**ACTIVITY**
Would you print, word for word, only the lines running from the line with "The height and" to the last line of the entries, without the pictures?

MATERIAL SUPPLIED Block Start

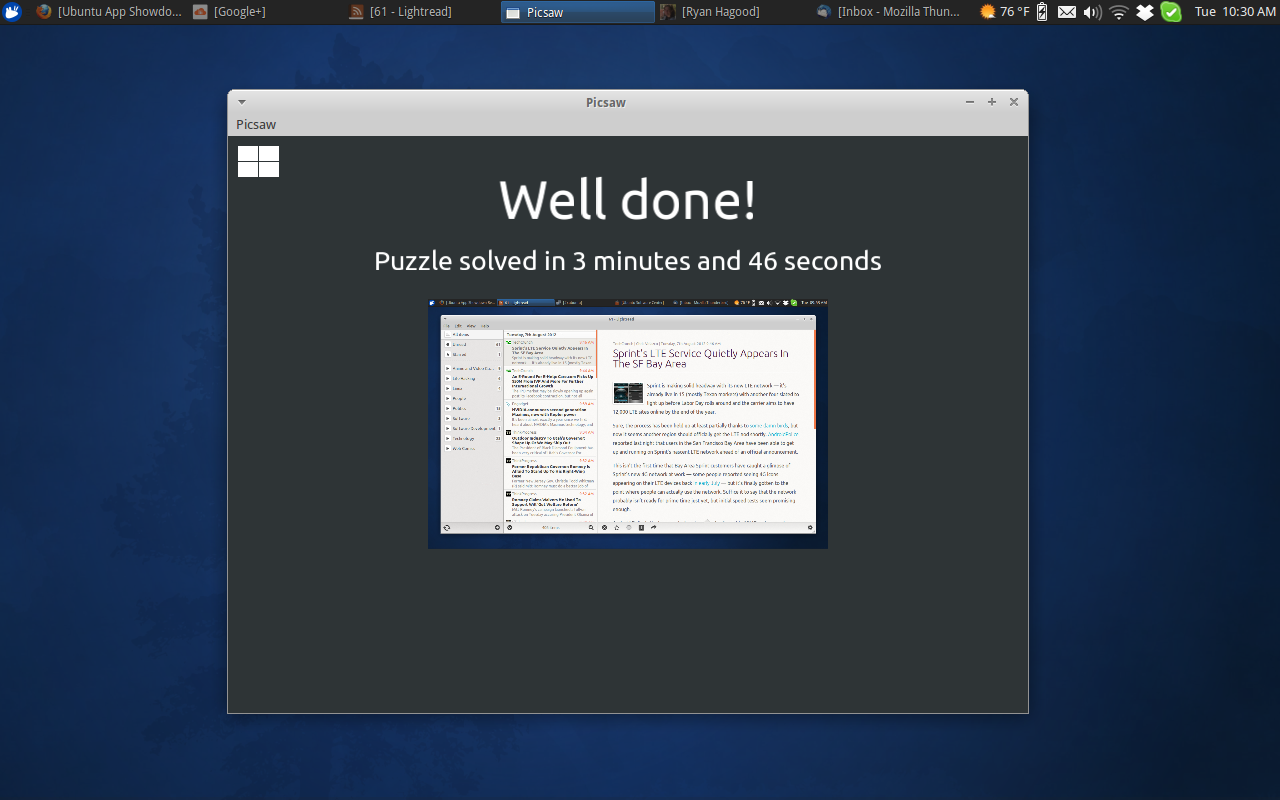Viewport: 1280px width, 800px height.
Task: Check the battery status indicator
Action: tap(1042, 11)
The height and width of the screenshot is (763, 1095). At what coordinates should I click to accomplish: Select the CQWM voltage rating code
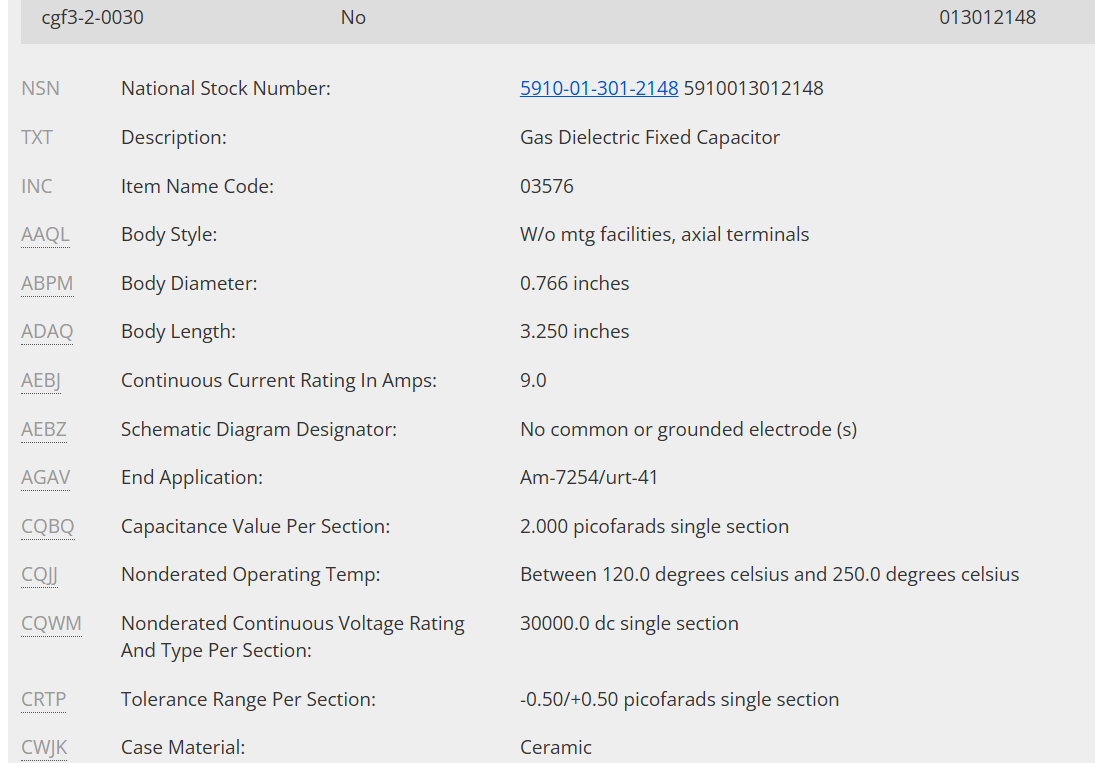point(51,624)
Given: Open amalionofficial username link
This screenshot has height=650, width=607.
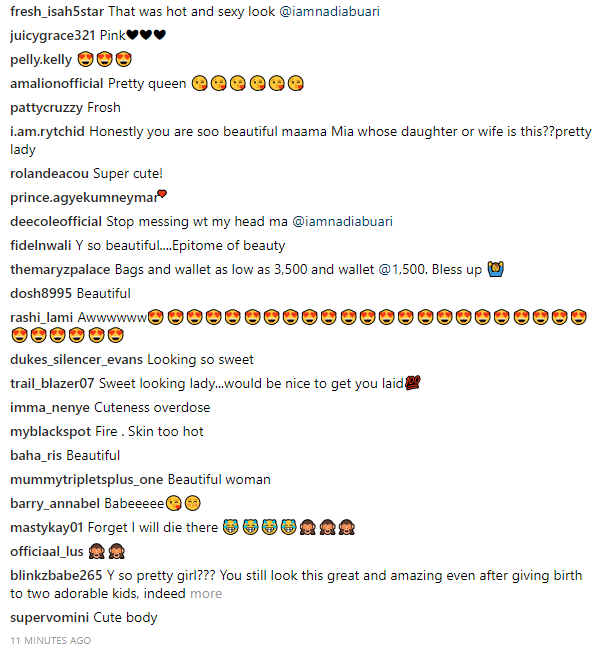Looking at the screenshot, I should (x=56, y=84).
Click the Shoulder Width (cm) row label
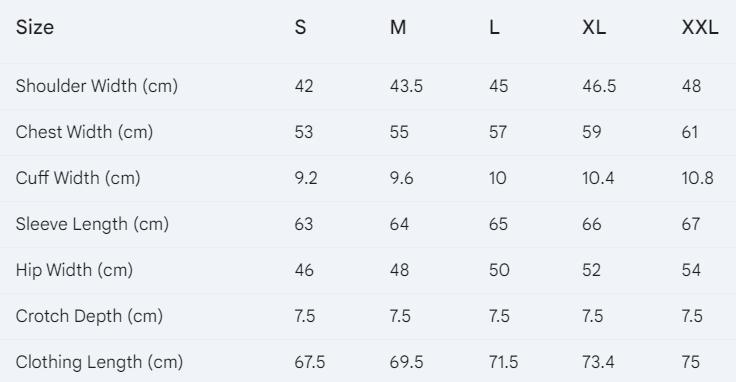This screenshot has height=382, width=736. click(97, 86)
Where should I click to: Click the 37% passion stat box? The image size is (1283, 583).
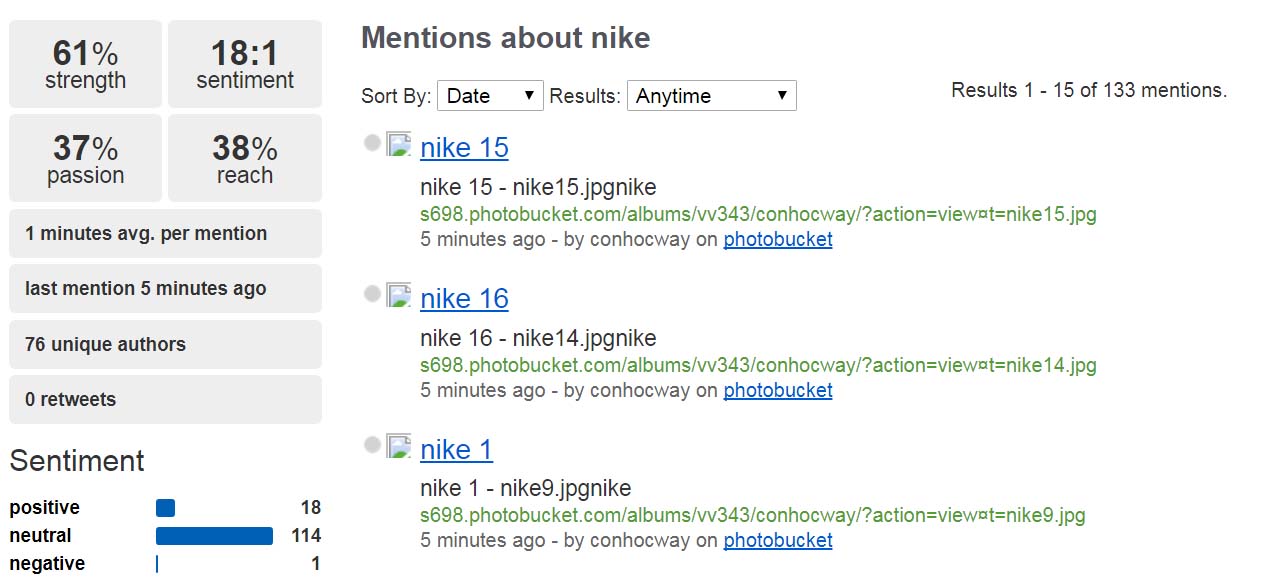click(x=85, y=157)
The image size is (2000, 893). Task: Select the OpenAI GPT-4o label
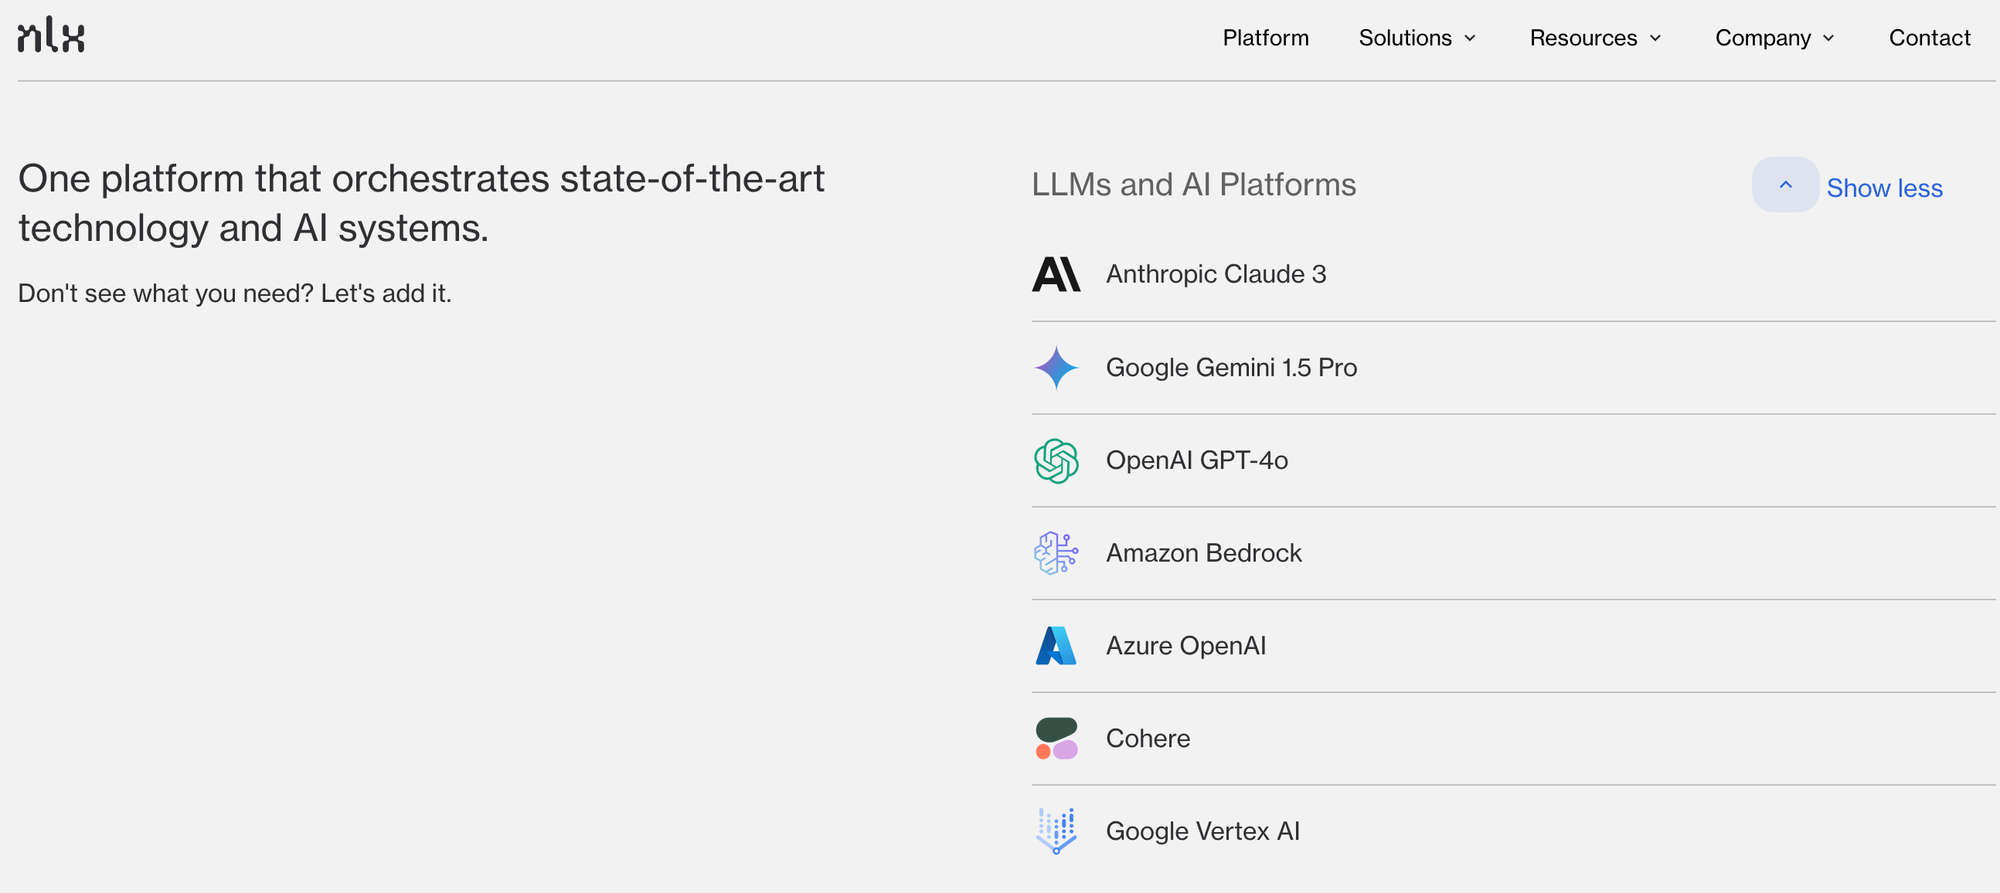tap(1197, 461)
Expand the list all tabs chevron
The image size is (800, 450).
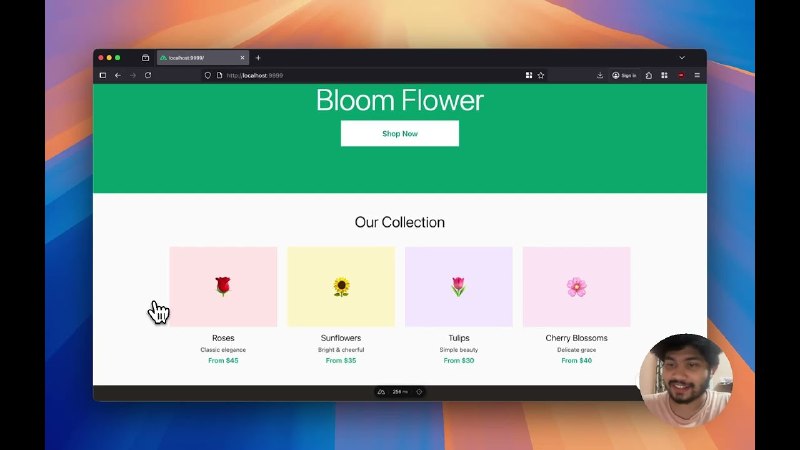682,58
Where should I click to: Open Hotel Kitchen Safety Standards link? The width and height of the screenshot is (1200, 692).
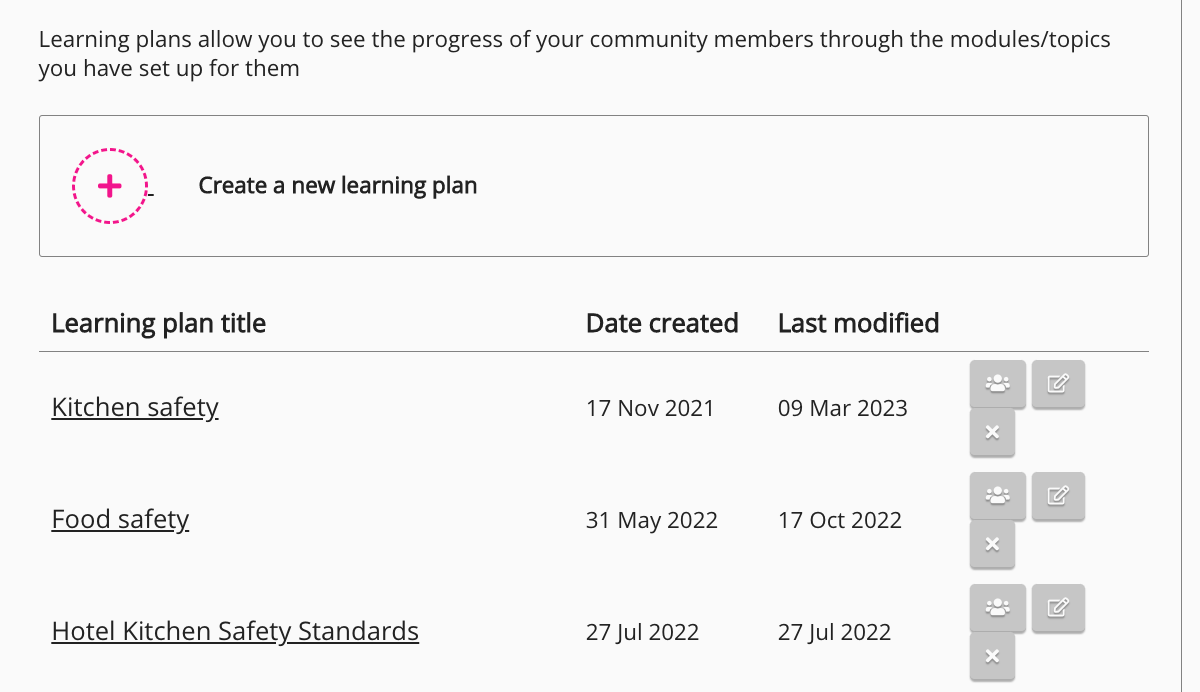tap(235, 632)
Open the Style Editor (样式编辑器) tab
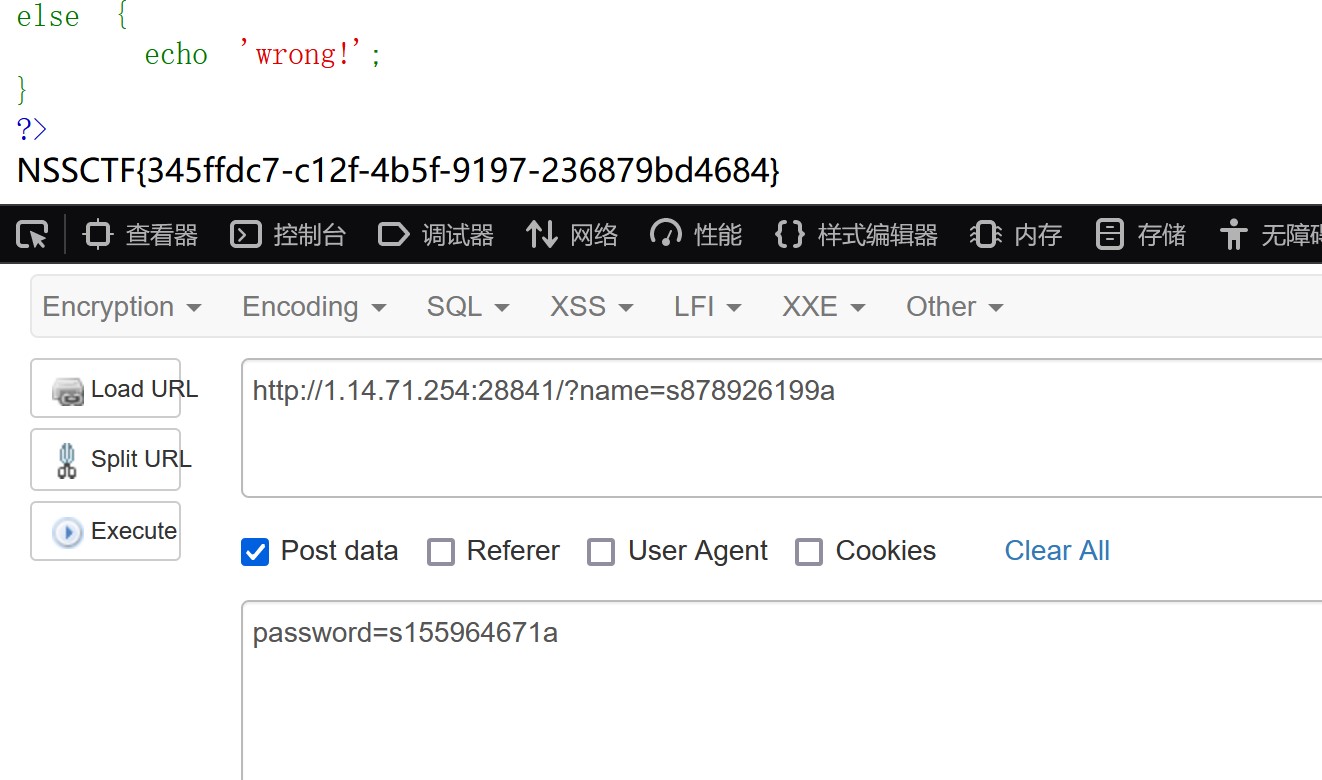Image resolution: width=1322 pixels, height=780 pixels. [856, 235]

MATERIAL SUPPLIED Block End

**RESULT OF THE TASK**
The height and width of the screenshot is (763, 1095). At what coordinates should I click to accomplish: Select the CQWM voltage rating code
point(51,624)
Given: Open amalionofficial username link
This screenshot has height=650, width=607.
Looking at the screenshot, I should (x=56, y=84).
Click the Shoulder Width (cm) row label
This screenshot has height=382, width=736. click(97, 86)
Where should I click to: Click the 37% passion stat box? The image size is (1283, 583).
click(x=85, y=157)
The image size is (2000, 893). Task: Select the OpenAI GPT-4o label
tap(1197, 461)
Expand the list all tabs chevron
The image size is (800, 450).
682,58
Where should I click to: Open Hotel Kitchen Safety Standards link? The width and height of the screenshot is (1200, 692).
tap(235, 632)
Open the Style Editor (样式编辑器) tab
Image resolution: width=1322 pixels, height=780 pixels. [856, 235]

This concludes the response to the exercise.